17: Odd Jobs & The French Dispatch
Gareth Higgins on THE FRENCH DISPATCH
Although we’ve never met, I feel like I’ve been in conversation with Jeffrey Wright for a quarter of a century now. I first encountered him in Kansas City’s Tivoli cinema in the summer of 1996, watching Basquiat - Julian Schnabel’s dreamlike telling of the Haitian artist’s life. The movie circles a metaphor, gorgeous visually, deep in the heart, of a boy prince imprisoned in a tower, banging his crown off the inner walls to call for help. The local peasants at work in the fields hear the sound of the crown only as exquisite music, so while they look up from their toil, they do not run to help. It’s not the subtlest metaphor for the life of the tortured artist, but it does ring true - no pun intended. At the Tivoli, when the prince - Basquiat’s surrogate - cries for help, and the crescendo of the second movement of Henryk Gorecki’s Symphony of Sorrowful Songs filled the theatre, a man sitting alone in the front row flung his hands upwards, seeking heaven, I suppose, and speaking for all of us. I cared about the prince because I cared about Jean-Michel Basquiat, and it was Jeffrey Wright who made me care.
He has done this often - bringing tenderness and edge, and an extra ounce of wisdom to characters in works as diverse as Angels in America, Ang Lee’s underseen Civil War drama Ride With the Devil, and even as James Bond’s CIA brother Felix Leiter. I always feel both comfortable and challenged by his presence - like I’m near someone who respects me enough to be curious, but also with lots of things to teach me. And I want to listen.
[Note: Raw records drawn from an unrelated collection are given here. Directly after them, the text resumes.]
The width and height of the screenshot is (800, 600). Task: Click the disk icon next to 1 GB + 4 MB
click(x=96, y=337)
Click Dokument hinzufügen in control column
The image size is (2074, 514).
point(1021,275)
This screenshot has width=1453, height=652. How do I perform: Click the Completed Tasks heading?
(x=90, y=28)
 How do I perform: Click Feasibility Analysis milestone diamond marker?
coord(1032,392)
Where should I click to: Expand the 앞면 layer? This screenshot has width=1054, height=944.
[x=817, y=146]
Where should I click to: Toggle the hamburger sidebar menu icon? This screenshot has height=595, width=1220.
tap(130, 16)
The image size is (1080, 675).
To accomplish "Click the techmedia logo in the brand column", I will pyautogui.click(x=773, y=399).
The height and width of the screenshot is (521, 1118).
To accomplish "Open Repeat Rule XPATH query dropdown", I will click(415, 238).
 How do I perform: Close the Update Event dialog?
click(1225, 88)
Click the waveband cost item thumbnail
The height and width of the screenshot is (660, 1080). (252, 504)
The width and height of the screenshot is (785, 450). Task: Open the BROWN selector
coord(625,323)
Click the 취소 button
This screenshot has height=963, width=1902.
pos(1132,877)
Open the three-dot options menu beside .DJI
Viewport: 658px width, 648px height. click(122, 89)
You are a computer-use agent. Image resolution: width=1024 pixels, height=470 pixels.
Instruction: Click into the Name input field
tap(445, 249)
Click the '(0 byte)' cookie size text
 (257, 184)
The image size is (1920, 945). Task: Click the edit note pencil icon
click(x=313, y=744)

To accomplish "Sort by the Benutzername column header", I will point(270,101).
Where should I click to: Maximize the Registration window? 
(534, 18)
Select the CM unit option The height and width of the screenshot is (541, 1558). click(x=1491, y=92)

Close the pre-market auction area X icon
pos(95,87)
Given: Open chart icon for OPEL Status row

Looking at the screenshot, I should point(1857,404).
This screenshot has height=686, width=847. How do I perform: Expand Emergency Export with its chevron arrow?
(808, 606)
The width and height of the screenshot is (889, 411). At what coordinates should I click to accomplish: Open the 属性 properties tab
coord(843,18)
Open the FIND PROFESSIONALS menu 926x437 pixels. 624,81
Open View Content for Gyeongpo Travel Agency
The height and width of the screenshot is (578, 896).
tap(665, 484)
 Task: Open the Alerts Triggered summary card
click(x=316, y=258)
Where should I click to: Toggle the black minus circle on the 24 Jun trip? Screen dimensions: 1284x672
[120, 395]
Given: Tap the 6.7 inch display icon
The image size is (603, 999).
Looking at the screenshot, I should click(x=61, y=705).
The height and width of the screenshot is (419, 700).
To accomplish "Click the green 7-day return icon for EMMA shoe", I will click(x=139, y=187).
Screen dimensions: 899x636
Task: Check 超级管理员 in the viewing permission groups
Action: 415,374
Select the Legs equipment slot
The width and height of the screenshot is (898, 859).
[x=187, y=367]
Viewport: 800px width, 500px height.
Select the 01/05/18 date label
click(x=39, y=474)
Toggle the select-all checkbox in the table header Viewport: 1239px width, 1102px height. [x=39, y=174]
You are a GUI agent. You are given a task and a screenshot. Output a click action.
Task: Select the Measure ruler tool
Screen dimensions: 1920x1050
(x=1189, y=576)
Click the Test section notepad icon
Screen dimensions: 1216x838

Now, in Wes Anderson’s The French Dispatch, Wright feels more like a conversation partner than ever. Anderson’s tenth feature is an anthology film in which three stories illustrate the heyday of the titular magazine, a tribute to the real-life heyday of The New Yorker, or at least the fantasies many of us hold of that real life. It’s the world of a crotchety yet beloved editor (played by Bill Murray, a crotchety and beloved actor), dogged reporters immersed in the story (with expenses generously reimbursed), high and low art in the same place, pomposity both inflated and pierced, and love. Yes - each of the three stories is ultimately about love. In movements for justice it’s the love of fellow humans, and the risk of having perhaps too much love for the movement, or giving too much of ourselves to it; in the world of artistic creativity and art-world commerce it’s love for the creative process, love between artists and their admirers, love for freedom and a path to experiencing freedom even while imprisoned; and in the final story, Jeffrey Wright’s story, love for the fact of living, no matter what it feels like.